[El problema]:
Cambia "dropdown" por "drop-down menu" en todas las entradas que siguen y deja intacto todo lo demás.

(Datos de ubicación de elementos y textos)
● ● ● ● ● ● ●

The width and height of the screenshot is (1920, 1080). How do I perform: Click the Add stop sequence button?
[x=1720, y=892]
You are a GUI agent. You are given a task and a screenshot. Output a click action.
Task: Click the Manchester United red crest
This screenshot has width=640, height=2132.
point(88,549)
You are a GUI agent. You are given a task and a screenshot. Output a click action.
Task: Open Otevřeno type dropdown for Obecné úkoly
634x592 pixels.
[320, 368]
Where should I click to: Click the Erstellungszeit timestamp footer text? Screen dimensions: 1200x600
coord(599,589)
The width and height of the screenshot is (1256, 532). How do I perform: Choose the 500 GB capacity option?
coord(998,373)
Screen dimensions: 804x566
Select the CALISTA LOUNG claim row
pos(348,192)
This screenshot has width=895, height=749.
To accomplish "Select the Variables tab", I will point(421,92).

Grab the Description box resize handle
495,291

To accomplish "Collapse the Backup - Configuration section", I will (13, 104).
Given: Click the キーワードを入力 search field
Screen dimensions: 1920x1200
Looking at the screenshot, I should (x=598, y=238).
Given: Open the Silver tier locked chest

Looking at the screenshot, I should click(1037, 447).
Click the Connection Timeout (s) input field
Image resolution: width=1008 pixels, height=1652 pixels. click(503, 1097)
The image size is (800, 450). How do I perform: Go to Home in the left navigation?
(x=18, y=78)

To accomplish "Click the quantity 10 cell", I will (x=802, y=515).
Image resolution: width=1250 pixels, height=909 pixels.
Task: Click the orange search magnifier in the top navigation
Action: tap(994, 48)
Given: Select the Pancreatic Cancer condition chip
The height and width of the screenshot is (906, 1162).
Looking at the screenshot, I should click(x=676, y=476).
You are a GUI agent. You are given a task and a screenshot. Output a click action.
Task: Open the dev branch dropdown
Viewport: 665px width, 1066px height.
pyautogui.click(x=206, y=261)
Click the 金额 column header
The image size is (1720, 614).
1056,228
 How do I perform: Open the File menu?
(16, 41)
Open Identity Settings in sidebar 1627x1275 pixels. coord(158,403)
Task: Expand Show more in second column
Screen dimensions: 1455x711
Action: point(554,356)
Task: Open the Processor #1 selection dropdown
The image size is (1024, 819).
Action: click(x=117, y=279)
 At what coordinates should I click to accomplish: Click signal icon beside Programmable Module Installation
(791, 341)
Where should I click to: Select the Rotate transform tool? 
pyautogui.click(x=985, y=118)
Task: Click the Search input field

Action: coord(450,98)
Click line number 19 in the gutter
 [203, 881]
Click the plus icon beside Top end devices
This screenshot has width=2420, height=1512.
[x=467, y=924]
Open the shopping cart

● ● ● ● ● ● ●

[Respuesta al ejercicio]:
The width and height of the screenshot is (1920, 1080). How do I perform: Click the Add stop sequence button?
[x=1720, y=892]
You are a GUI agent. You are given a task and a screenshot. Output a click action.
Task: Click the Manchester United red crest
This screenshot has width=640, height=2132.
point(88,549)
You are a GUI agent. You are given a task and a screenshot. Output a click action.
Task: Open Otevřeno type drop-down menu for Obecné úkoly
634x592 pixels.
[320, 368]
Where should I click to: Click the Erstellungszeit timestamp footer text? Screen dimensions: 1200x600
coord(599,589)
The width and height of the screenshot is (1256, 532). How do I perform: Choose the 500 GB capacity option?
coord(998,373)
Screen dimensions: 804x566
Select the CALISTA LOUNG claim row
pos(348,192)
This screenshot has width=895, height=749.
To accomplish "Select the Variables tab", I will point(421,92).

Grab the Description box resize handle
495,291

To accomplish "Collapse the Backup - Configuration section", I will (13, 104).
Given: Click the キーワードを入力 search field
Screen dimensions: 1920x1200
Looking at the screenshot, I should (x=598, y=238).
Given: Open the Silver tier locked chest

Looking at the screenshot, I should click(1037, 447).
Click the Connection Timeout (s) input field
Image resolution: width=1008 pixels, height=1652 pixels. click(503, 1097)
The image size is (800, 450). How do I perform: Go to Home in the left navigation?
(x=18, y=78)

To accomplish "Click the quantity 10 cell", I will (x=802, y=515).
Image resolution: width=1250 pixels, height=909 pixels.
Task: Click the orange search magnifier in the top navigation
Action: tap(994, 48)
Given: Select the Pancreatic Cancer condition chip
The height and width of the screenshot is (906, 1162).
Looking at the screenshot, I should click(x=676, y=476).
You are a GUI agent. You are given a task and a screenshot. Output a click action.
Task: Open the dev branch drop-down menu
Viewport: 665px width, 1066px height.
pyautogui.click(x=206, y=261)
Click the 金额 column header
The image size is (1720, 614).
1056,228
 How do I perform: Open the File menu?
(16, 41)
Open Identity Settings in sidebar 1627x1275 pixels. coord(158,403)
Task: Expand Show more in second column
Screen dimensions: 1455x711
Action: point(554,356)
Task: Open the Processor #1 selection drop-down menu
The image size is (1024, 819).
Action: click(x=117, y=279)
 At what coordinates should I click to accomplish: Click signal icon beside Programmable Module Installation
(791, 341)
Where should I click to: Select the Rotate transform tool? 
pyautogui.click(x=985, y=118)
Task: Click the Search input field

Action: coord(450,98)
Click line number 19 in the gutter
 [203, 881]
Click the plus icon beside Top end devices
This screenshot has width=2420, height=1512.
[x=467, y=924]
Open the shopping cart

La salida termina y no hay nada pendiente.